View on GitHub

Kive

version control of software and data

Kive is an accessible computing framework for the version control of bioinformatic pipelines, along with their input and output datasets.

Background

Bioinformatic “pipelines” are collections of software programs that are used to process and analyze biological data.
Pipelines have become essential tools in modern biomedical and clinical laboratories.
Most pipelines are customized to meet the requirements of each lab and project. Therefore they are usually under constant development.
The end-users are often unaware of revisions being made to pipelines.
It can be difficult to determine which version of a pipeline was used to process a given data set, especially when there are multiple copies of results.
This makes it difficult to reproduce results for method validation or publication.
Clinical laboratory accreditation programs (such as the College of American Pathologists, CAP) have issued new requirements for the validation and version tracking of bioinformatic pipelines.
A system for tracking this information should make it possible to look up the pipeline history of any data set. It should be easy to use, with an intuitive graphical interface, and with as much of the “bookkeeping” automated as possible. We could not find a system that met these criteria.

What does Kive do?

We developed our new framework (“Kive”) as a Django application. Django is a Python framework for developing web applications.
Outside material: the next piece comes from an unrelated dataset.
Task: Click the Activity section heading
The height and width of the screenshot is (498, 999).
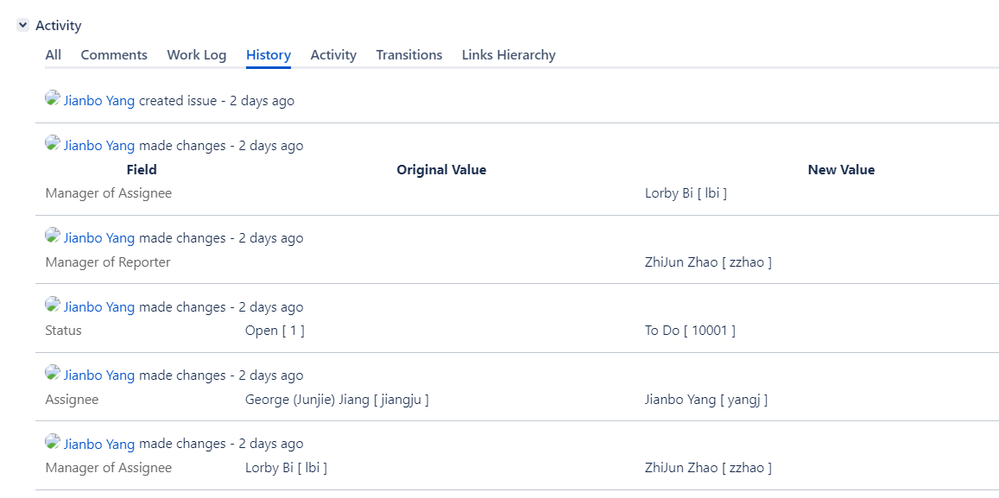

Kive is built on a PostgreSQL relational database. The database records the digital “fingerprint” (md5 checksum) of every version of pipeline components and data sets, their locations in the filesystem, and their relations to each other.

Executing a pipeline version on a data set is completely automated by Kive, which distributes jobs across computing resources (such as a computing cluster) and records every intermediate step in the database. Any intermediate step that can be re-used in subsequent pipeline versions will be loaded to minimize computing time.

Read/write privileges to pipelines and data sets in Kive are specific to users and groups.

Kive also features a web-based graphical user interface, including a point-and-click toolkit for assembling and running pipelines that is implemented in HTML5 Canvas and JavaScript.

We used Kive to track versions of pipelines being developed in-house for processing and interpreting raw data sets from an Illumina MiSeq. This pipeline comprises 8 scripts written in Python, Ruby, and R. For more information, read about how we fixed a problem with bad cycles in our example application.

Client requirements

The following browsers are supported

Browser	Basic Support	Bulk Upload Feature
Google Chrome	version 4	version 5
Firefox	version 4	version 4
Safari	version 3.1	version 7
Internet Explorer	version 10	version 10

RESTful API

You can upload data, launch pipelines, and update pipelines all through Kive’s API. You can also use our Python library to script calls to the API.

What are we working on?

You can see active tasks on our GitHub project.

Development

To upload a pipeline to Kive, read the developer documentation.

To work on Kive itself, read about installation, contributing, and look at the model classes. To look after a Kive server, follow the admin guide.